-- Records for processing follows --
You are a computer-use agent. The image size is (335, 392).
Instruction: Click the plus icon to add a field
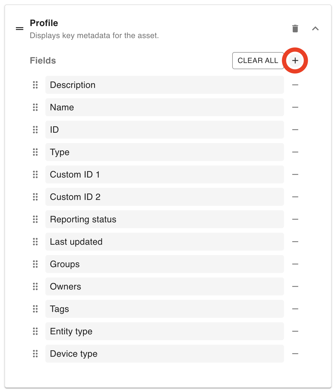point(295,60)
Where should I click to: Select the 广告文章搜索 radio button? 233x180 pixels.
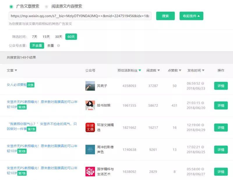(11, 6)
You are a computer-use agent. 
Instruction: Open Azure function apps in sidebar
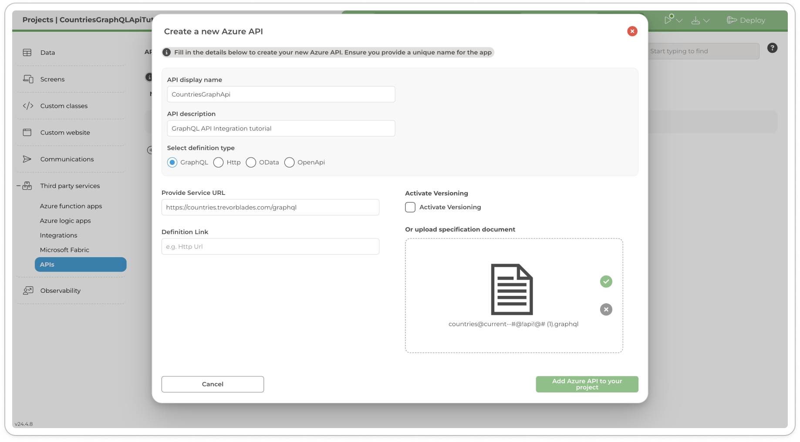(x=71, y=206)
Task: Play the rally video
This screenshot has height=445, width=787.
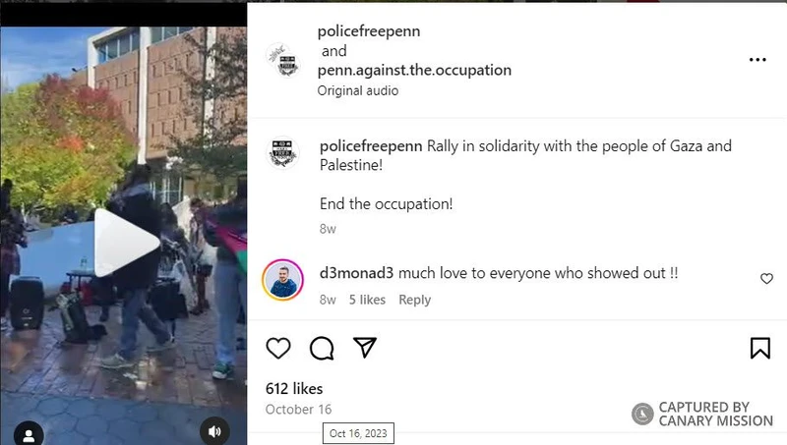Action: point(127,243)
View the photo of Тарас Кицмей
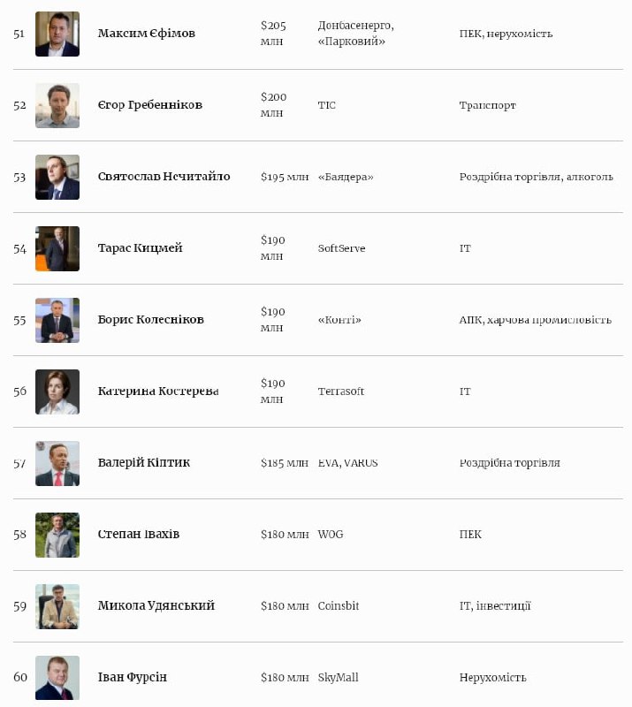The image size is (632, 707). pyautogui.click(x=57, y=248)
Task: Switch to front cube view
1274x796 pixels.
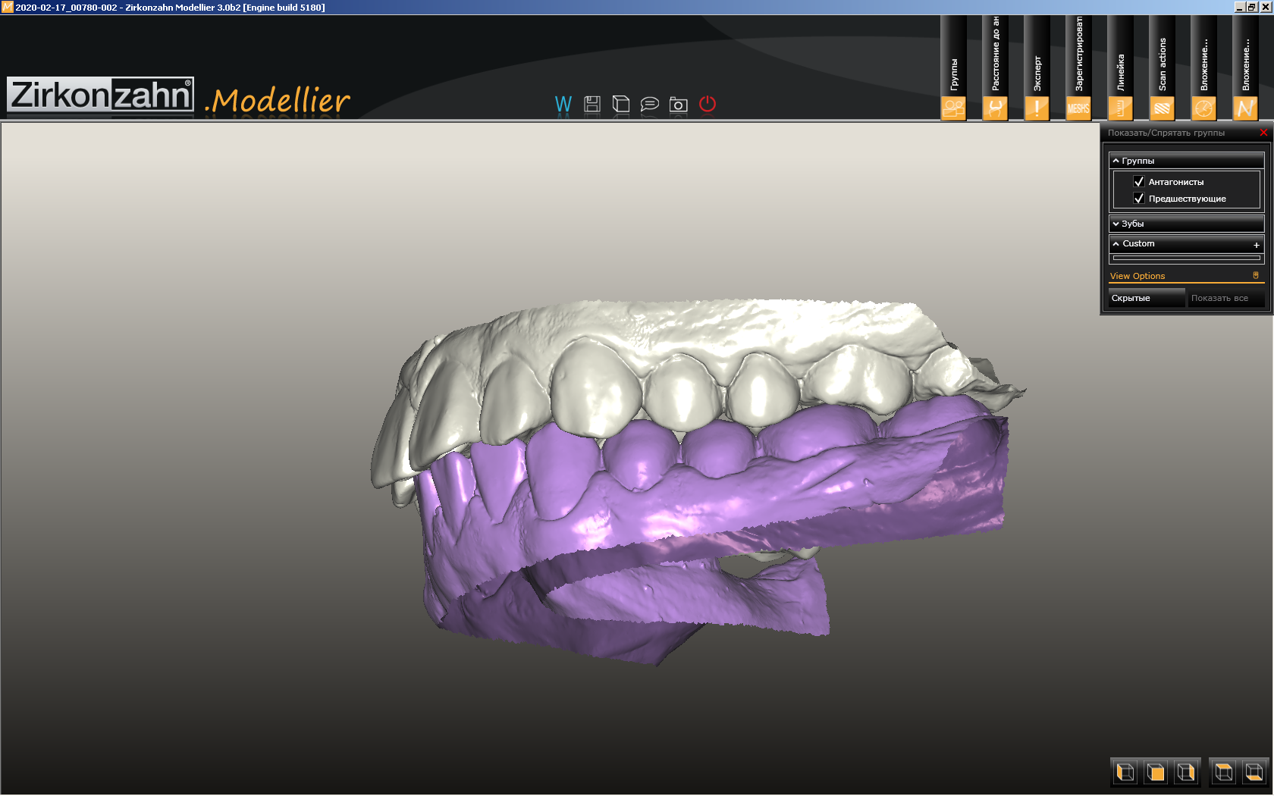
-- Records for processing concluded --
**Task directions:** Leave the pictures out and return each entry exactly.

**Answer space:**
You are a computer-use agent. The image size is (335, 392).
Instruction: Click the plus icon to add a field
point(295,60)
Where should I click to: Select the 广告文章搜索 radio button? 233x180 pixels.
(11, 6)
You are a computer-use agent. 
Instruction: Open Azure function apps in sidebar
(x=71, y=206)
Task: Play the rally video
This screenshot has height=445, width=787.
Action: point(127,243)
View the photo of Тарас Кицмей
The image size is (632, 707). pyautogui.click(x=57, y=248)
Task: Switch to front cube view
1274x796 pixels.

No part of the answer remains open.